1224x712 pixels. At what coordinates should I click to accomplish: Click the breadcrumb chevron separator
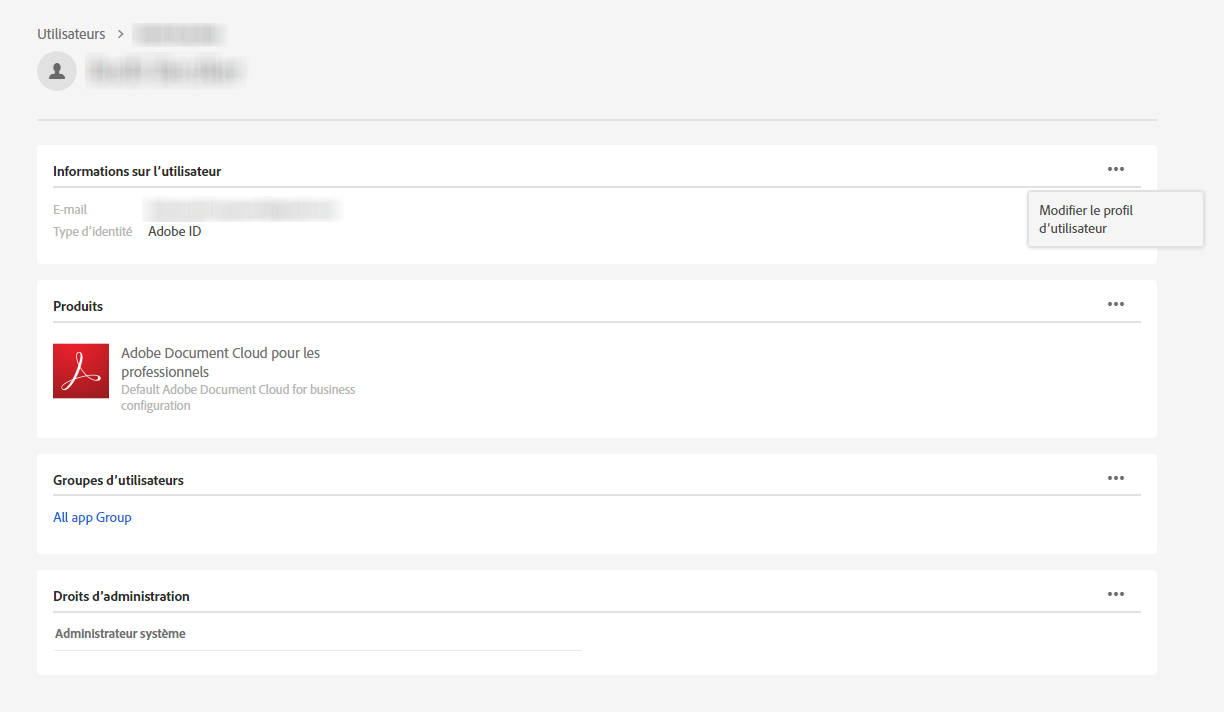pyautogui.click(x=120, y=34)
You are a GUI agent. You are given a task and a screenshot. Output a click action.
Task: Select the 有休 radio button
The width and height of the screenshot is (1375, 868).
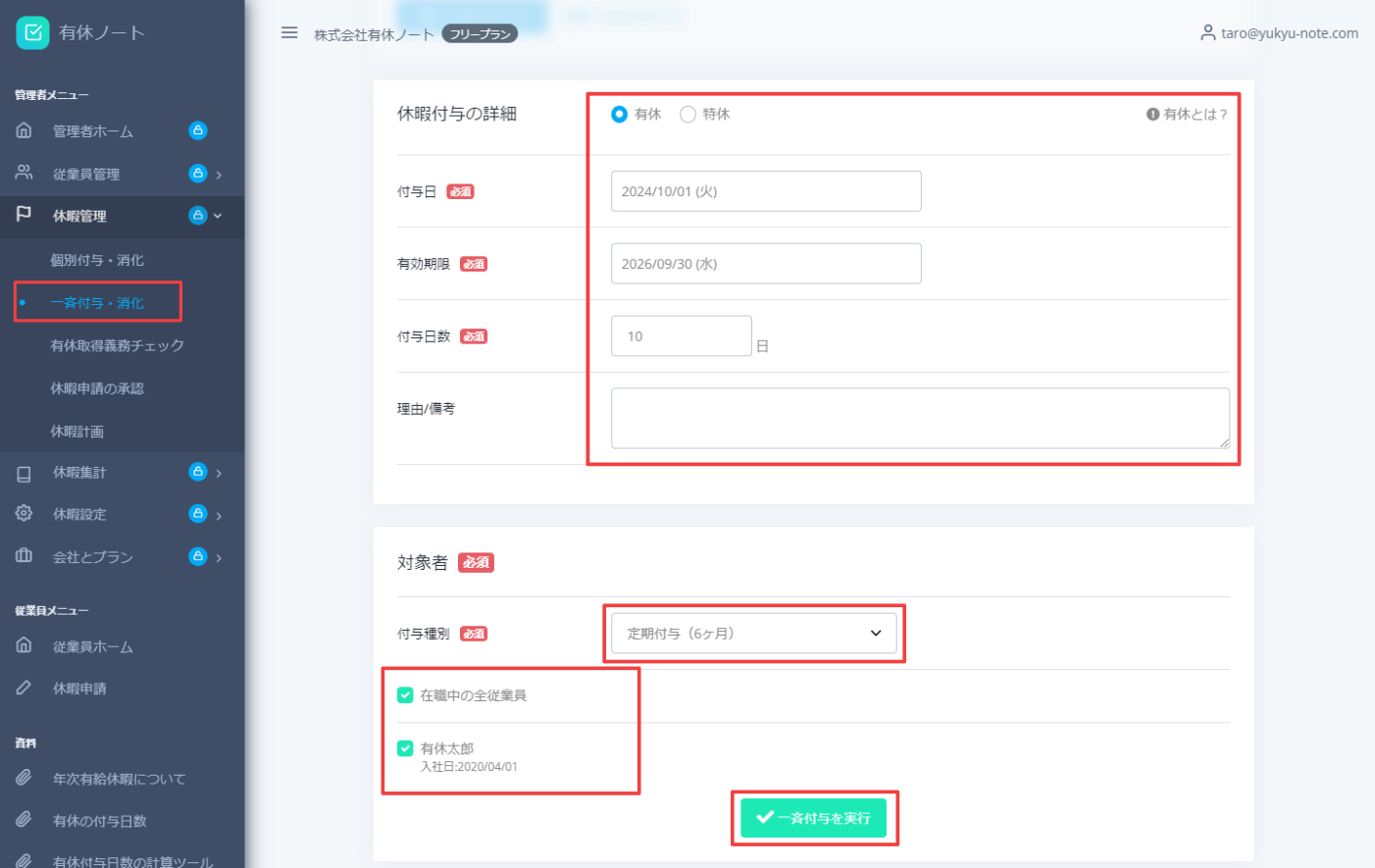[619, 114]
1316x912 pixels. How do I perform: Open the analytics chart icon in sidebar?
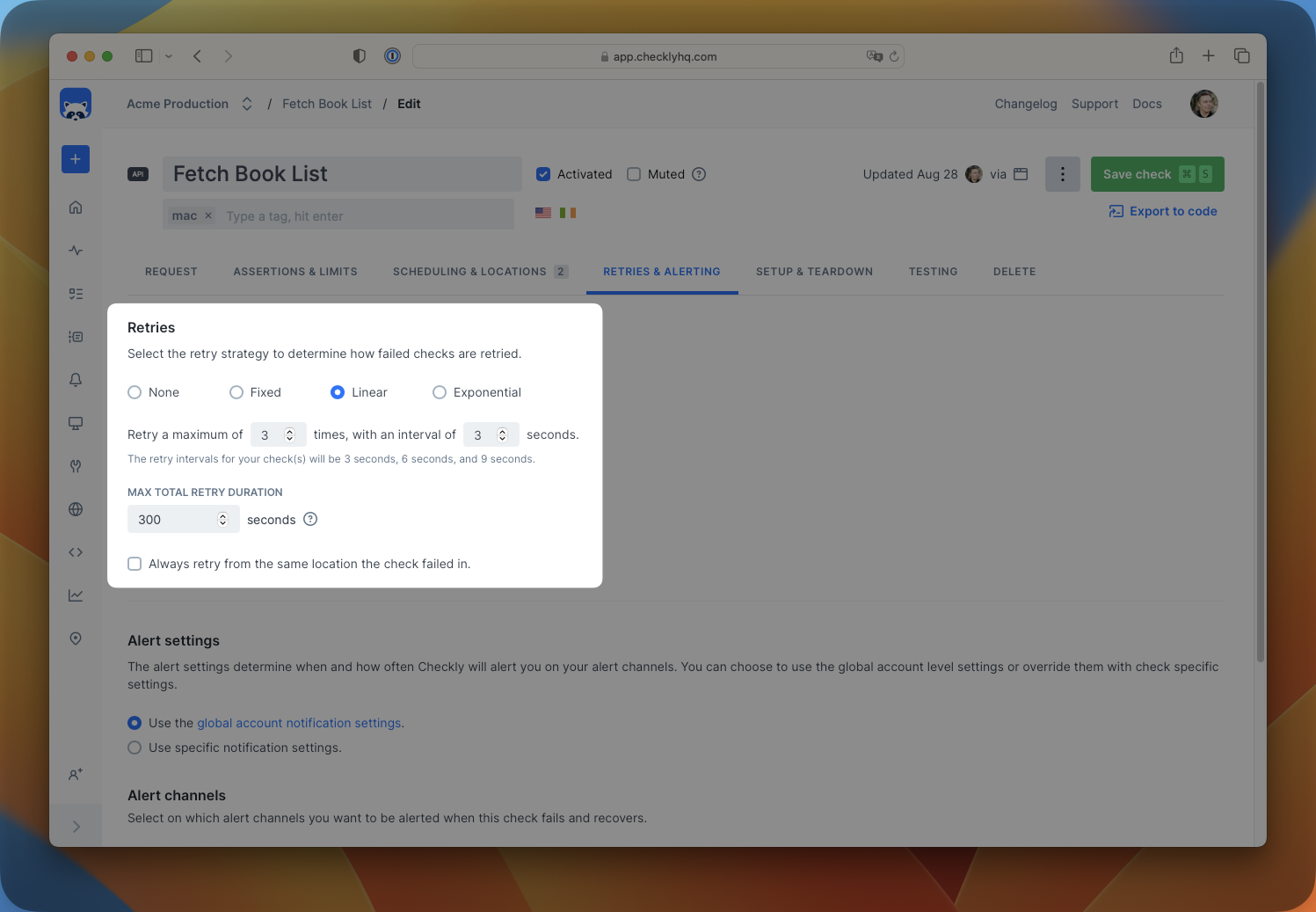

********************

■ **REQUIREMENT**
For every entry above, write it out exactly and remove any image.

■ **ANSWER TO THIS TASK**
1224x712 pixels. At what coordinates should I click to accomplish: Click the breadcrumb chevron separator
pyautogui.click(x=120, y=34)
You are a GUI agent. You are given a task and a screenshot. Output a click action.
Task: Select the 有休 radio button
The width and height of the screenshot is (1375, 868).
[619, 114]
1316x912 pixels. How do I perform: Open the analytics chart icon in sidebar?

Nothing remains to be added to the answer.